The issue of whether or not people are objects or are embodied souls or are in some way more than mere, ephemeral, negligible physical units, important, if at all, taken in mass as a quantum of naturalistic force is, in fact, still central to the success or failure of the left and I am ever more convinced that is demonstrated by the failure of the materialist left. I am impressed with how The People, derided angrily as ignorant fools and dupes of the capitalists, never the less, got that right. The total and absolute failure of the Communists in elections here is a practical demonstration of vox populi vox dei in action. The anger of leftists and even some putative liberals at that rejection is rather irrational, or what don't they get about electoral democracy and the requirement of abiding by the decision of The People.
I think there is no accident that it was, largely, materialists who championed pornography and prostitution. And I don't think there is any accident that it was, among other things, presented within an attack against the majority religious view of morality exactly in regard to the question of whether or not people were physical objects for display, consumption and use. I also don't think the feminists of the 1960s and 70s were wrong in which side they took in that struggle. For that brief period, the choice taken was absolutely consistent with the view of women as the possessors of inherent, intrinsic, inalienable rights and the absolute moral obligation that they be treated as such.
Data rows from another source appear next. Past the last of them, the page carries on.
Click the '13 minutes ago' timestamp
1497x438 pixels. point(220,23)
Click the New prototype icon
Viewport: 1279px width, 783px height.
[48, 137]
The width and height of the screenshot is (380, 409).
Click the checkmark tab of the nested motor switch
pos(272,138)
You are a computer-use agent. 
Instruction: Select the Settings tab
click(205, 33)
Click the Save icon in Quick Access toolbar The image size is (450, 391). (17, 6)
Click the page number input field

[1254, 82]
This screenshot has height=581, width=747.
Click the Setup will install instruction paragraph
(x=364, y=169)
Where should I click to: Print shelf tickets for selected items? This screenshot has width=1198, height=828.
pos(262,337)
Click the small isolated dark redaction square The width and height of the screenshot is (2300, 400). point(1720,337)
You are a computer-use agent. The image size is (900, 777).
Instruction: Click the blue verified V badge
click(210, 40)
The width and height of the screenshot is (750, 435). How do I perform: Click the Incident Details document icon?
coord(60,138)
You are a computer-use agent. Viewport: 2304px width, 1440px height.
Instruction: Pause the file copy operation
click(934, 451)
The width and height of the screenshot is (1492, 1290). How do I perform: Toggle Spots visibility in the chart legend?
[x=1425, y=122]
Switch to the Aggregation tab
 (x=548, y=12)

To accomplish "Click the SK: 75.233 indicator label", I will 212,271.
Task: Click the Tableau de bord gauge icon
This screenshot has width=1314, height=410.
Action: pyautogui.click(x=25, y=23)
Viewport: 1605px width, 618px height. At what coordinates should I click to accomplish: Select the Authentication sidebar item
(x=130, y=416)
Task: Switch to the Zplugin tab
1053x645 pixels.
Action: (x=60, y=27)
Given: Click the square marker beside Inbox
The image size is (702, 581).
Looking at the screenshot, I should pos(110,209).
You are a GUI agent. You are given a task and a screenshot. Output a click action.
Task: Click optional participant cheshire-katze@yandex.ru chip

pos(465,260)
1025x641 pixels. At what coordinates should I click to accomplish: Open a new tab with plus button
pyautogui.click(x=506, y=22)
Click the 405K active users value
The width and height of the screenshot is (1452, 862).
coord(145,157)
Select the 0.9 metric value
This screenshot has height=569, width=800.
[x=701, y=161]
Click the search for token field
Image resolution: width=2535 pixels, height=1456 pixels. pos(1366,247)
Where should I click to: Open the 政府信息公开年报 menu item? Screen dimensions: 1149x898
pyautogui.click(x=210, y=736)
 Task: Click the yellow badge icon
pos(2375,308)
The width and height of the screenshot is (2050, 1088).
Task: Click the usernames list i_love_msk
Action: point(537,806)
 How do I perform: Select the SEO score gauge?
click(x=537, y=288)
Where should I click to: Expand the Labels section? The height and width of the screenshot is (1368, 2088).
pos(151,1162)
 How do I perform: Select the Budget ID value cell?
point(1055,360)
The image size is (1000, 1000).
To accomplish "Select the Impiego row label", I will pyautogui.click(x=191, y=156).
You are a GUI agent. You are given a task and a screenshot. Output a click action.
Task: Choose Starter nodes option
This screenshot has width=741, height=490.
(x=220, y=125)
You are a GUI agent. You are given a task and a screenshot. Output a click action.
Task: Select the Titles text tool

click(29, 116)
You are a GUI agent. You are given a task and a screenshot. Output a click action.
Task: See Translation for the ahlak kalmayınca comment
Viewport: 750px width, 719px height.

There is an impossible to breach contradiction between the view of people as objects and people as spiritual beings. It is the inevitable difference between considering people as objects available for commercial use and the legal and moral view of people who are the inevitable possessors of rights which must be observed and moral obligations to observe those rights. I think the decision of many feminists who were presented with the choice that is forced by that inevitable conflict to come down for the pro-porn, pro-prostitution side is evidence that when someone chooses materialism that will, inevitably win out over any other consideration.
Materialism is a monist system, it can't allow for any other possibilities, it will dominate and, when the exigencies of rights are pushed to their limits, it will destroy rights. I don't think it is any accident that the officially Marxist countries were the champion violators of human rights, rivaled only by the capitalist right where they dominated.